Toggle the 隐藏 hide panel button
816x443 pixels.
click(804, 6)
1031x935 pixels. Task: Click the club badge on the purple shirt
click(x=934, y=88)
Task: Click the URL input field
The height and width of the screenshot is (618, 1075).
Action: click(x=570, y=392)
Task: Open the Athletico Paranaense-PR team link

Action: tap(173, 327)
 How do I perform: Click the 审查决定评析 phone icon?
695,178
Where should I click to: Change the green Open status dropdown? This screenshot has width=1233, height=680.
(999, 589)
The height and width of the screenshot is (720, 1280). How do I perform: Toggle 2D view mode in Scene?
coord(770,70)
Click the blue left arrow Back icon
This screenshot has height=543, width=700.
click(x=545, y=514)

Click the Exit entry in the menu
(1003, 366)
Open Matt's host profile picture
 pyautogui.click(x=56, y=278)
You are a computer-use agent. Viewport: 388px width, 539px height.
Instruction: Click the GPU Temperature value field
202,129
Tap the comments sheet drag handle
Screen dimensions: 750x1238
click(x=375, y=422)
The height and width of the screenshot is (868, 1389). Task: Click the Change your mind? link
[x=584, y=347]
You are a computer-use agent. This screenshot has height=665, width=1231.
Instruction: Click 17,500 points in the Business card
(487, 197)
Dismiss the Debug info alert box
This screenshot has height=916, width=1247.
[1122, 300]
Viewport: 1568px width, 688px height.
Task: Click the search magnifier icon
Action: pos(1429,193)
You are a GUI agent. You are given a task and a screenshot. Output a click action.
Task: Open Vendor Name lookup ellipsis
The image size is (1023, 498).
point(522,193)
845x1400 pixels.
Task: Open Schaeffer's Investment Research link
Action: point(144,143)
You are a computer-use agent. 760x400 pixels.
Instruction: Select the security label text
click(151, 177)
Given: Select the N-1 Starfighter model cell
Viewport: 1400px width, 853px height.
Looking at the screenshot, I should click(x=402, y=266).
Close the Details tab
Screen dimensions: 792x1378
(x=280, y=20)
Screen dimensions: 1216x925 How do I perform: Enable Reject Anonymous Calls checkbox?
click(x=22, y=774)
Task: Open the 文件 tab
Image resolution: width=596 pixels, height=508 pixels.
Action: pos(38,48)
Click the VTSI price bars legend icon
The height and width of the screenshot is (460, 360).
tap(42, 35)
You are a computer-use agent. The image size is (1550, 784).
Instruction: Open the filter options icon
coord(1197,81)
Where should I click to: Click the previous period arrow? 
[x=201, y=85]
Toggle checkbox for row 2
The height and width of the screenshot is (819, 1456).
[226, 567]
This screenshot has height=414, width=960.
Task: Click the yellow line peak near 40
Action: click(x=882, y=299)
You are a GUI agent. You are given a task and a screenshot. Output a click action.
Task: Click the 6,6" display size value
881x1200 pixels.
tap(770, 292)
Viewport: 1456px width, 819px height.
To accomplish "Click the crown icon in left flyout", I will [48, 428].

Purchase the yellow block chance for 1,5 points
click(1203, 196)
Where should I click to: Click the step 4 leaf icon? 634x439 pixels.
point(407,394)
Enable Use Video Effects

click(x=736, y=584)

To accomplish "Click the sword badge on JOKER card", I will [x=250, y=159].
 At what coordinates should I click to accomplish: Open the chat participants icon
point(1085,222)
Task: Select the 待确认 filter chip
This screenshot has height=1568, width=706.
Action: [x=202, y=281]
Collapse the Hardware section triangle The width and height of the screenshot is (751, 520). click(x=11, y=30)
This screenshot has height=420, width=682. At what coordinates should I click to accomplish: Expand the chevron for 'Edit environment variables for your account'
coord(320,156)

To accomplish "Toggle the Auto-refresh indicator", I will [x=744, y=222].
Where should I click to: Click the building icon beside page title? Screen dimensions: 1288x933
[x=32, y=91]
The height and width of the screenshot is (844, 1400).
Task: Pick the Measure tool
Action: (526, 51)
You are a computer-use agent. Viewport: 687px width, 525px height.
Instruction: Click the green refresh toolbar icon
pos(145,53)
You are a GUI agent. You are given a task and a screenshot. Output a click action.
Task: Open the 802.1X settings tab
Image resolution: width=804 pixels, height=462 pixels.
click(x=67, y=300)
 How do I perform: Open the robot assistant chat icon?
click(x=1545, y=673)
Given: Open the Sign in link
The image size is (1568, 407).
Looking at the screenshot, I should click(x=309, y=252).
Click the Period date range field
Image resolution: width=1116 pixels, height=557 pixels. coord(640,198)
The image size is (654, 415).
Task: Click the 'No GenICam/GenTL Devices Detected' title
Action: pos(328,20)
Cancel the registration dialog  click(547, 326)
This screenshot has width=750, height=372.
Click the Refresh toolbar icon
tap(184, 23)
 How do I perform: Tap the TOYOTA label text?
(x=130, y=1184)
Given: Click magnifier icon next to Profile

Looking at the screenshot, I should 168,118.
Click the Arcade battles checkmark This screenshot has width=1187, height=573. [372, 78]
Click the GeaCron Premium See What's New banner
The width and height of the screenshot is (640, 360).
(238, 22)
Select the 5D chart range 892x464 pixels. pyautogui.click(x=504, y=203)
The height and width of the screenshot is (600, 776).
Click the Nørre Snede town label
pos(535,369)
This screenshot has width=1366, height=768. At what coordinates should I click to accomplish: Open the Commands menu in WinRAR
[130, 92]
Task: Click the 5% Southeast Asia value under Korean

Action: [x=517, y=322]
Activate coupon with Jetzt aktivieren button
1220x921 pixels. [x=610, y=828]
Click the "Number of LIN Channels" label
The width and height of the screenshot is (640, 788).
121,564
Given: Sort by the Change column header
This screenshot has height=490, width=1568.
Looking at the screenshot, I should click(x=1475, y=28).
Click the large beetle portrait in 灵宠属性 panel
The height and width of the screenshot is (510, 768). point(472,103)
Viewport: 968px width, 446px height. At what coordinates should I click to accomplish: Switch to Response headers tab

━━━━━━

## The exercise
Rewrite all the records, putting "Directive" wherever "Instruction" appears and leaving everything else the same.

## Completed task
Toggle the 隐藏 hide panel button
816x443 pixels.
click(804, 6)
1031x935 pixels. Task: Click the club badge on the purple shirt
click(x=934, y=88)
Task: Click the URL input field
The height and width of the screenshot is (618, 1075).
Action: click(x=570, y=392)
Task: Open the Athletico Paranaense-PR team link

Action: tap(173, 327)
 How do I perform: Click the 审查决定评析 phone icon?
695,178
Where should I click to: Change the green Open status dropdown? This screenshot has width=1233, height=680.
(999, 589)
The height and width of the screenshot is (720, 1280). How do I perform: Toggle 2D view mode in Scene?
coord(770,70)
Click the blue left arrow Back icon
This screenshot has height=543, width=700.
click(x=545, y=514)

Click the Exit entry in the menu
(1003, 366)
Open Matt's host profile picture
 pyautogui.click(x=56, y=278)
You are a computer-use agent. Viewport: 388px width, 539px height.
Directive: Click the GPU Temperature value field
202,129
Tap the comments sheet drag handle
Screen dimensions: 750x1238
click(x=375, y=422)
The height and width of the screenshot is (868, 1389). Task: Click the Change your mind? link
[x=584, y=347]
You are a computer-use agent. This screenshot has height=665, width=1231.
Directive: Click 17,500 points in the Business card
(487, 197)
Dismiss the Debug info alert box
This screenshot has height=916, width=1247.
[1122, 300]
Viewport: 1568px width, 688px height.
Task: Click the search magnifier icon
Action: pos(1429,193)
You are a GUI agent. You are given a task and a screenshot. Output a click action.
Task: Open Vendor Name lookup ellipsis
The image size is (1023, 498).
point(522,193)
845x1400 pixels.
Task: Open Schaeffer's Investment Research link
Action: point(144,143)
You are a computer-use agent. 760x400 pixels.
Directive: Select the security label text
click(151, 177)
Given: Select the N-1 Starfighter model cell
Viewport: 1400px width, 853px height.
Looking at the screenshot, I should click(x=402, y=266).
Close the Details tab
Screen dimensions: 792x1378
(x=280, y=20)
Screen dimensions: 1216x925 How do I perform: Enable Reject Anonymous Calls checkbox?
click(x=22, y=774)
Task: Open the 文件 tab
Image resolution: width=596 pixels, height=508 pixels.
Action: pos(38,48)
Click the VTSI price bars legend icon
The height and width of the screenshot is (460, 360).
tap(42, 35)
You are a computer-use agent. The image size is (1550, 784).
Directive: Open the filter options icon
coord(1197,81)
Where should I click to: Click the previous period arrow? 
[x=201, y=85]
Toggle checkbox for row 2
The height and width of the screenshot is (819, 1456).
[226, 567]
This screenshot has height=414, width=960.
Task: Click the yellow line peak near 40
Action: click(x=882, y=299)
You are a GUI agent. You are given a task and a screenshot. Output a click action.
Task: Click the 6,6" display size value
881x1200 pixels.
tap(770, 292)
Viewport: 1456px width, 819px height.
To accomplish "Click the crown icon in left flyout", I will [48, 428].

Purchase the yellow block chance for 1,5 points
click(1203, 196)
Where should I click to: Click the step 4 leaf icon? 634x439 pixels.
point(407,394)
Enable Use Video Effects

click(x=736, y=584)

To accomplish "Click the sword badge on JOKER card", I will [x=250, y=159].
 At what coordinates should I click to accomplish: Open the chat participants icon
point(1085,222)
Task: Select the 待确认 filter chip
This screenshot has height=1568, width=706.
Action: [x=202, y=281]
Collapse the Hardware section triangle The width and height of the screenshot is (751, 520). click(x=11, y=30)
This screenshot has height=420, width=682. At what coordinates should I click to accomplish: Expand the chevron for 'Edit environment variables for your account'
coord(320,156)

To accomplish "Toggle the Auto-refresh indicator", I will [x=744, y=222].
Where should I click to: Click the building icon beside page title? Screen dimensions: 1288x933
[x=32, y=91]
The height and width of the screenshot is (844, 1400).
Task: Pick the Measure tool
Action: (526, 51)
You are a computer-use agent. Viewport: 687px width, 525px height.
Directive: Click the green refresh toolbar icon
pos(145,53)
You are a GUI agent. You are given a task and a screenshot. Output a click action.
Task: Open the 802.1X settings tab
Image resolution: width=804 pixels, height=462 pixels.
click(x=67, y=300)
 How do I perform: Open the robot assistant chat icon?
click(x=1545, y=673)
Given: Open the Sign in link
The image size is (1568, 407).
Looking at the screenshot, I should click(x=309, y=252).
Click the Period date range field
Image resolution: width=1116 pixels, height=557 pixels. coord(640,198)
The image size is (654, 415).
Task: Click the 'No GenICam/GenTL Devices Detected' title
Action: pos(328,20)
Cancel the registration dialog  click(547, 326)
This screenshot has width=750, height=372.
Click the Refresh toolbar icon
tap(184, 23)
 How do I perform: Tap the TOYOTA label text?
(x=130, y=1184)
Given: Click magnifier icon next to Profile

Looking at the screenshot, I should 168,118.
Click the Arcade battles checkmark This screenshot has width=1187, height=573. [372, 78]
Click the GeaCron Premium See What's New banner
The width and height of the screenshot is (640, 360).
(238, 22)
Select the 5D chart range 892x464 pixels. pyautogui.click(x=504, y=203)
The height and width of the screenshot is (600, 776).
Click the Nørre Snede town label
pos(535,369)
This screenshot has width=1366, height=768. At what coordinates should I click to accomplish: Open the Commands menu in WinRAR
[130, 92]
Task: Click the 5% Southeast Asia value under Korean

Action: [x=517, y=322]
Activate coupon with Jetzt aktivieren button
1220x921 pixels. [x=610, y=828]
Click the "Number of LIN Channels" label
The width and height of the screenshot is (640, 788).
121,564
Given: Sort by the Change column header
This screenshot has height=490, width=1568.
Looking at the screenshot, I should click(x=1475, y=28).
Click the large beetle portrait in 灵宠属性 panel
The height and width of the screenshot is (510, 768). point(472,103)
Viewport: 968px width, 446px height. At what coordinates should I click to accomplish: Switch to Response headers tab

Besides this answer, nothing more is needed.